## Perintah A
Daftarkan semua hal yang menurut kutipan tentang euthanasia dilakukan, disadari, atau tidak mungkin dilakukan oleh orang yang memiliki kasih sayang.
## Perintah B
Berdasarkan kutipan tentang euthanasia, jelaskan mengapa orang yang "membunuh karena kasih sayang" disebut memiliki "dosa citta".

## Kutipan

• • • • •

PANDANGAN AGAMA BUDDHA TERHADAP EUTHANASIA

Euthanasia atau mercy killing baik yang aktif atau pasif tidak dibenarkan dalam agama Buddha karena perbuatan membunuh atau mengakhiri kehidupan seseorang ini, walaupun dengan alasan kasih sayang, tetap melanggar sila pertama dari Pancasila Buddhis.
Perbuatan membunuh atau mengakhiri hidup seseorang ini sesungguhnya tidak mungkin dapat dilakukan dengan kasih sayang atau karuna. Orang yang memiliki kasih sayang tidak mungkin akan melakukan perbuatan mengakhiri hidup seseorang karena ia menyadari bahwa sesungguhnya hidup merupakan milik yang paling berharga bagi setiap makhluk.
Ia yang memiliki kasih sayang tentu akan menghargai kehidupan setiap makhluk. Ia yang memiliki kasih sayang tentu selalu ingin berusaha untuk menghilangkan penderitaan makhluk lain, tetapi tentunya niat yang luhur ini diwujudkan dengan cara yang benar dan tepat. Terhadap orang yang sedang sakit parah, ia akan mengusahakan secara maksimal agar orang tersebut dapat sembuh.

Sesungguhnya orang yang ‘membunuh karena kasih sayang’ mempunyai ‘dosa citta’ atau pikiran kebencian karena ia sesungguhnya tidak senang melihat keadaan orang yang sedang menderita sakit itu. Ia tentu kesal dengan keadaan orangtuanya yang tidak kunjung sembuh dari penyakitnya. Ia kesal karena ia harus mengeluarkan biaya yang besar untuk pengorbanan orangtuanya itu. Mungkin untuk itu, ia harus meminjam uang ke sana ke mari yang nantinya harus dikembalikan. Ia merasa direpotkan dengan hal-hal semacam itu.

• • • • •

## Materi yang Diberikan
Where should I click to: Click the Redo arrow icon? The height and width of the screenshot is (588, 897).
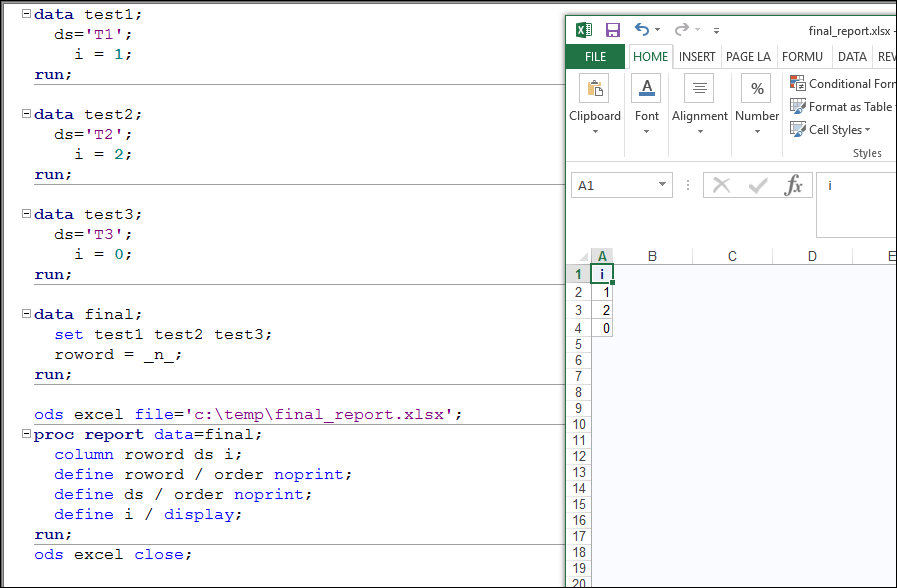(681, 30)
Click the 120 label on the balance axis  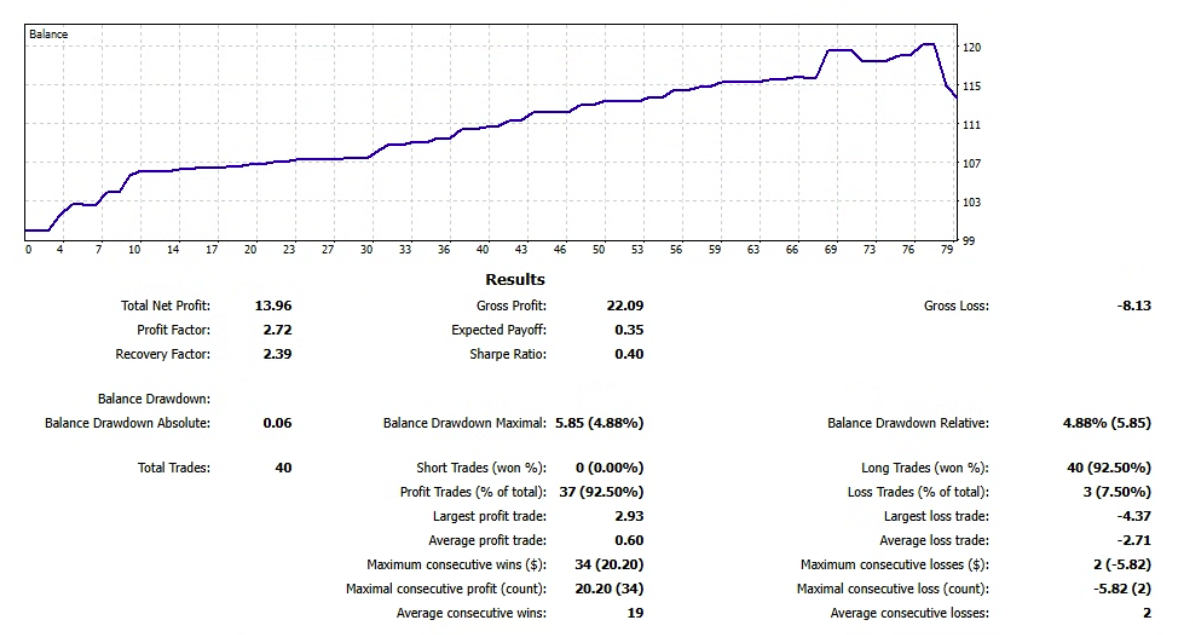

• • • • •

## Jawaban Tertulis A
- Tidak mungkin melakukan perbuatan mengakhiri hidup seseorang.
- Menyadari bahwa hidup merupakan milik yang paling berharga bagi setiap makhluk.
- Menghargai kehidupan setiap makhluk.
- Selalu ingin berusaha menghilangkan penderitaan makhluk lain dengan cara yang benar dan tepat.
- Mengusahakan secara maksimal agar orang yang sedang sakit parah dapat sembuh.

## Jawaban Tertulis B
Ia disebut memiliki "dosa citta" atau pikiran kebencian karena sebenarnya ia tidak senang melihat keadaan orang yang sedang menderita sakit itu.